* start *
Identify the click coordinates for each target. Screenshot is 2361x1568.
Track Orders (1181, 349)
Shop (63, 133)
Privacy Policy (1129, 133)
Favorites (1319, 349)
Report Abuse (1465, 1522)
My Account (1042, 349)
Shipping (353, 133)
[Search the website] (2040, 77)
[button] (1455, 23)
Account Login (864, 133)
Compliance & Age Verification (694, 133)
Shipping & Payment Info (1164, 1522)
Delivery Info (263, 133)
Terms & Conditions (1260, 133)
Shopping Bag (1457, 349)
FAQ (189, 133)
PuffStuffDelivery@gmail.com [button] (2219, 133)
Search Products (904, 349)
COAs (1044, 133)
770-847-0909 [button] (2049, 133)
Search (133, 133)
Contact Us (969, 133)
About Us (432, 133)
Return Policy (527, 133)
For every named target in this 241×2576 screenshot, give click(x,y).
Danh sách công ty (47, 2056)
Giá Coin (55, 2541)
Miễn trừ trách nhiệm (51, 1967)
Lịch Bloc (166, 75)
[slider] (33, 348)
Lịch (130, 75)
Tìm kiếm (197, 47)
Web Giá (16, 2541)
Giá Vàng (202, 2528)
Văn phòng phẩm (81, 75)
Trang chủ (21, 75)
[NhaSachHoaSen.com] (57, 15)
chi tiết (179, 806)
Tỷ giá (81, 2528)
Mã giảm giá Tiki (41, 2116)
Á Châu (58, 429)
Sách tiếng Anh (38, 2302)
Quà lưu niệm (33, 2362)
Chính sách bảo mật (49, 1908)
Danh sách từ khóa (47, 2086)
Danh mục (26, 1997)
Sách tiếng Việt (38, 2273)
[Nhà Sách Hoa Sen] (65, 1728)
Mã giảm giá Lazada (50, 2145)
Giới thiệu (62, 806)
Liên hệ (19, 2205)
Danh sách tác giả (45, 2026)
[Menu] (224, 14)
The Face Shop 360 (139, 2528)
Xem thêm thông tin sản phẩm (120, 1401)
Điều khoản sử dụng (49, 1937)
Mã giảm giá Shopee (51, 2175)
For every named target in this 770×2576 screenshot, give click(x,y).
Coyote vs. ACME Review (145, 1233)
* end *
**INSTRUCTIONS TO FOLLOW:** Reproduce every line of these entries without any changes.

**THE ANSWER:**
Identify the click coordinates for each target. Screenshot is 2361x1568.
Track Orders (1181, 349)
Shop (63, 133)
Privacy Policy (1129, 133)
Favorites (1319, 349)
Report Abuse (1465, 1522)
My Account (1042, 349)
Shipping (353, 133)
[Search the website] (2040, 77)
[button] (1455, 23)
Account Login (864, 133)
Compliance & Age Verification (694, 133)
Shipping & Payment Info (1164, 1522)
Delivery Info (263, 133)
Terms & Conditions (1260, 133)
Shopping Bag (1457, 349)
FAQ (189, 133)
PuffStuffDelivery@gmail.com [button] (2219, 133)
Search Products (904, 349)
COAs (1044, 133)
770-847-0909 [button] (2049, 133)
Search (133, 133)
Contact Us (969, 133)
About Us (432, 133)
Return Policy (527, 133)
For every named target in this 241×2576 screenshot, give click(x,y).
Danh sách công ty (47, 2056)
Giá Coin (55, 2541)
Miễn trừ trách nhiệm (51, 1967)
Lịch Bloc (166, 75)
[slider] (33, 348)
Lịch (130, 75)
Tìm kiếm (197, 47)
Web Giá (16, 2541)
Giá Vàng (202, 2528)
Văn phòng phẩm (81, 75)
Trang chủ (21, 75)
[NhaSachHoaSen.com] (57, 15)
chi tiết (179, 806)
Tỷ giá (81, 2528)
Mã giảm giá Tiki (41, 2116)
Á Châu (58, 429)
Sách tiếng Anh (38, 2302)
Quà lưu niệm (33, 2362)
Chính sách bảo mật (49, 1908)
Danh sách từ khóa (47, 2086)
Danh mục (26, 1997)
Sách tiếng Việt (38, 2273)
[Nhà Sách Hoa Sen] (65, 1728)
Mã giảm giá Lazada (50, 2145)
Giới thiệu (62, 806)
Liên hệ (19, 2205)
Danh sách tác giả (45, 2026)
[Menu] (224, 14)
The Face Shop 360 (139, 2528)
Xem thêm thông tin sản phẩm (120, 1401)
Điều khoản sử dụng (49, 1937)
Mã giảm giá Shopee (51, 2175)
For every named target in this 770×2576 screenshot, give click(x,y).
Coyote vs. ACME Review (145, 1233)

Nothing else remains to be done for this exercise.